I was just thinking of foods I didn’t like and still in some cases don’t like to this day. For me it’s Muller’s (or any brand.) Macaroni with butter. Too plain and my mom served it too often. The funny thing is other plain pastas don’t bother me for some reason. Though I consider baked ziti to be Satan’s own work, but for other reasons.

What is it for you?

Living hard will take its toll...
Posted

Well, I hated brussel sprouts in my childhood, but they were steamed and overcooked and stinky the way my mother made them.

In my adult life of course, I LOVE brussel sprouts, but we cut them up and saute them with lots of olive oil and butter. And almost as much garlic as sprouts.

Baked Ziti is Satan's work? Then call me a Satanic! I've had some horrible examples, but when its good, oh man, is it good.

Jason Perlow, Co-Founder eGullet Society for Culinary Arts & Letters

Foodies who Review South Florida (Facebook) | offthebroiler.com - Food Blog (archived) | View my food photos on Instagram

Twittter: @jperlow | Mastodon @jperlow@journa.host

Posted
What is it for you?

Okra then and okra today ... worse luck I live in a southern place in which okra is stewed (gummy!), or fried (dry and chewy!), or done in a myriad of ways... all of which I find nauseating ... and I have heard that this vegetable is either a love or hate type of thing :rolleyes: ... and you have heard my side of it ...

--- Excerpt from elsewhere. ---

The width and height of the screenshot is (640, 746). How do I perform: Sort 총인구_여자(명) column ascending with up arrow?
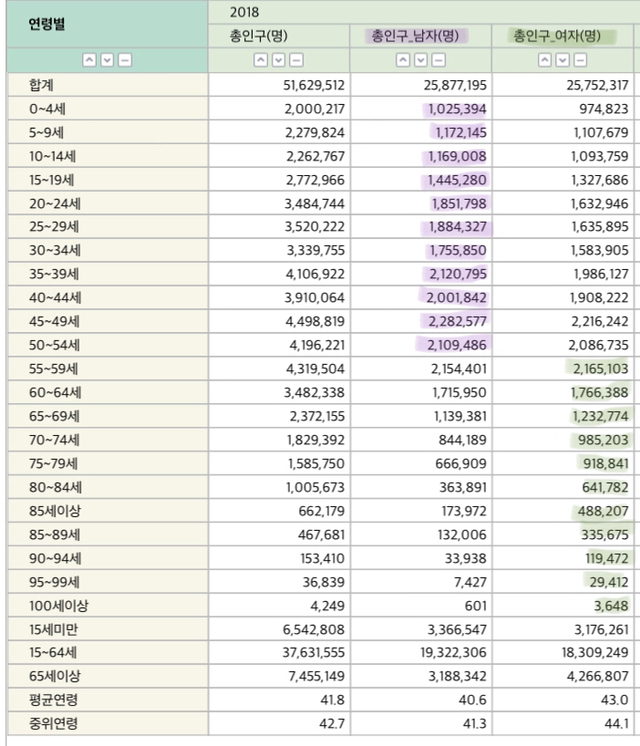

Time for a "group ewwww"?? :laugh:

Melissa Goodman aka "Gifted Gourmet"

Posted

Liver and onions. The worst part was the smell, wafting up the stairs before dinner had even started, alerting us that tonight was going to be very unpleasant. It was always cooked until dry but still somehow strangely pasty, with that horrible taste that just lingered no matter how much water thrown down the throat. Still can't stand it, the texture or the taste.

Kathy

Cooking is like love. It should be entered into with abandon or not at all. - Harriet Van Horne

Posted
Liver and onions. The worst part was the smell, wafting up the stairs before dinner had even started, alerting us that tonight was going to be very unpleasant. It was always cooked until dry but still somehow strangely pasty, with that horrible taste that just lingered no matter how much water thrown down the throat. Still can't stand it, the texture or the taste.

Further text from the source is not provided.